Quoted passage
______________________________
Eligibility criteria
The population, concept and context (PCC) framework was applied to define the eligibility criteria for this review, as follows: Population (P): human individuals with medial knee instability, as well as healthy knees used as a control group in comparative studies. Cadaveric models and validated biomechanical simulations that reproduce the condition of medial ligament instability were also included; Concept (C): use of DUS as a diagnostic tool for medial knee instability, either in isolation or in comparison with other recognised methods, such as MRI (conventional or dynamic), stress radiography, standardised clinical examinations, or arthroscopy surgery. The focus was on primary ligament injuries, both acute and chronic, and Context (C): studies conducted in clinical, academic, or experimental settings, including hospitals, imaging centres and anatomical and biomechanical laboratories.
In this context, studies falling into at least one of the following methodological categories were included: (i) diagnostic accuracy studies comparing DUS with accepted reference methods; (ii) clinical observational studies (cross‐sectional, cohort, or case‐control) investigating the application or performance of DUS; (iii) experimental studies with cadaveric models or validated biomechanical simulations exploring the behaviour of medial ligaments during dynamic tests; and (iv) systematic reviews with a compatible scope. Case reports, technical comments, or other forms of non‐systematic literature were also considered if they provided relevant information for the practice of DUS in assessing medial knee instability and allowed for clear and systematic data extraction. The inclusion of these documents is in accordance with the exploratory nature of scoping reviews [7, 17]. Studies that exclusively used static ultrasound, investigations focused on non‐ligamentous structures (menisci, cartilage or bone) unless directly associated with medial instability, and documents that do not allow the extraction of relevant minimum data were excluded.
Sources of information
A thorough search was conducted in PubMed/MEDLINE, Scopus, Web of Science, Embase, and CINAHL. These databases were selected for their complementary indexing, multidisciplinary scope and significance in evidence‐based health research, as endorsed by recent recommendations for improving search strategies in systematic reviews [7]. Google Scholar was used to identify grey literature materials, such as dissertations, theses, and academic reports. A manual search of the reference lists of the included studies was performed to identify additional works. No restrictions were applied regarding language, publication date or editorial status.
______________________________
Entries shown
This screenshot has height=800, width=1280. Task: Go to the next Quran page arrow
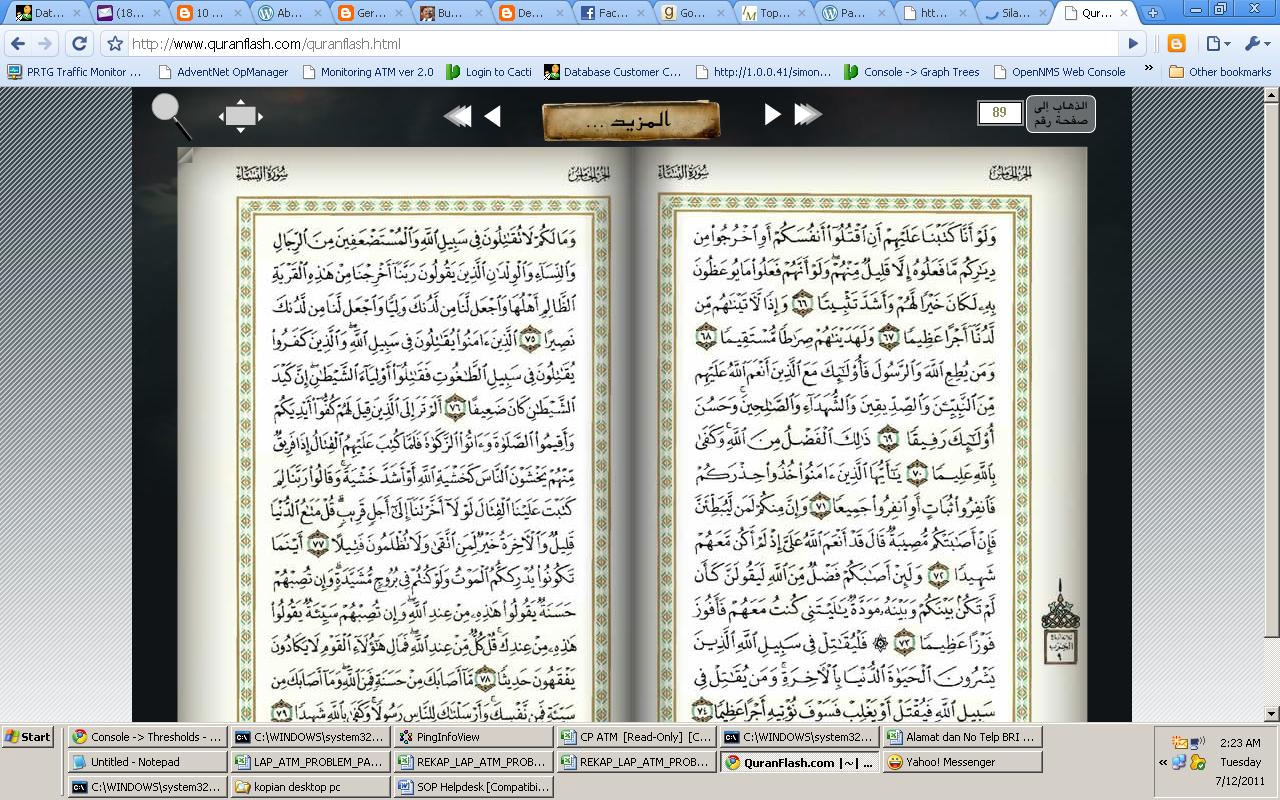771,114
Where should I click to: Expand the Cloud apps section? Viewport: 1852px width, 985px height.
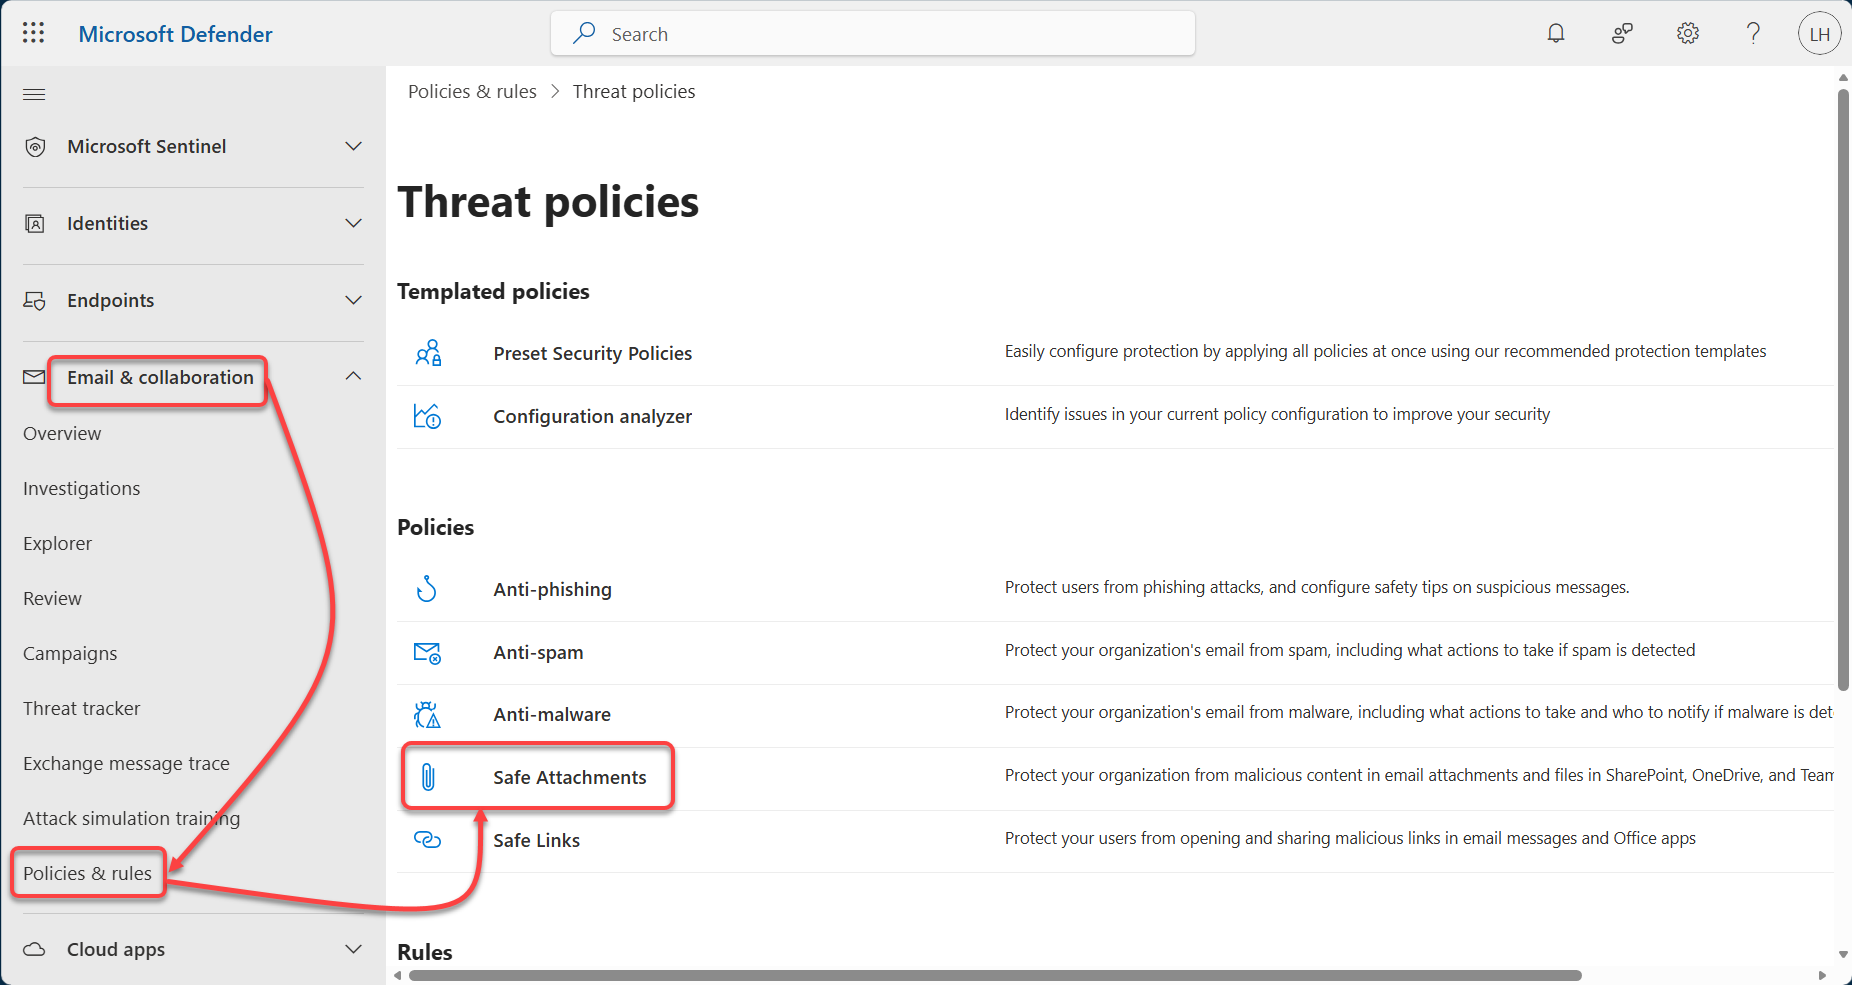coord(353,949)
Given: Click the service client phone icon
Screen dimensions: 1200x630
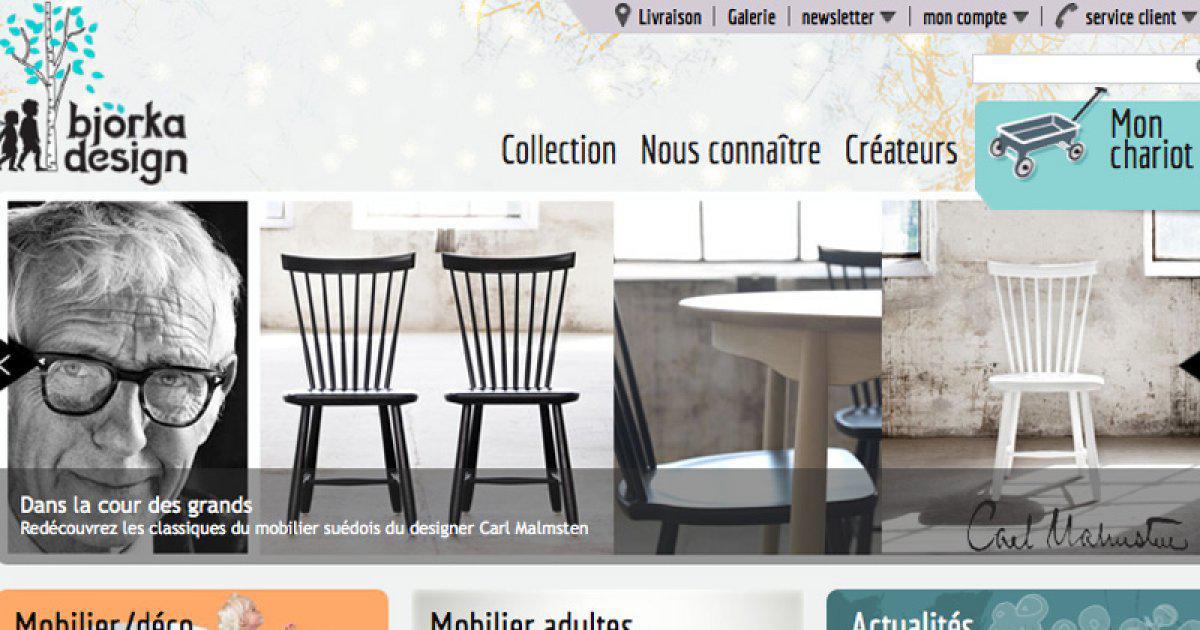Looking at the screenshot, I should (x=1067, y=16).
______________________________
Problems to solve
1. Using the review methods passage, explain in one to three sentences why case reports, technical comments and other non-systematic literature could be included.
2. According to the review methods passage, what source was used to find grey literature?

Answer section
1. Their inclusion fits the exploratory nature of scoping reviews. They were considered only if they gave relevant information for the practice of DUS in assessing medial knee instability and allowed clear, systematic data extraction.

2. Google Scholar.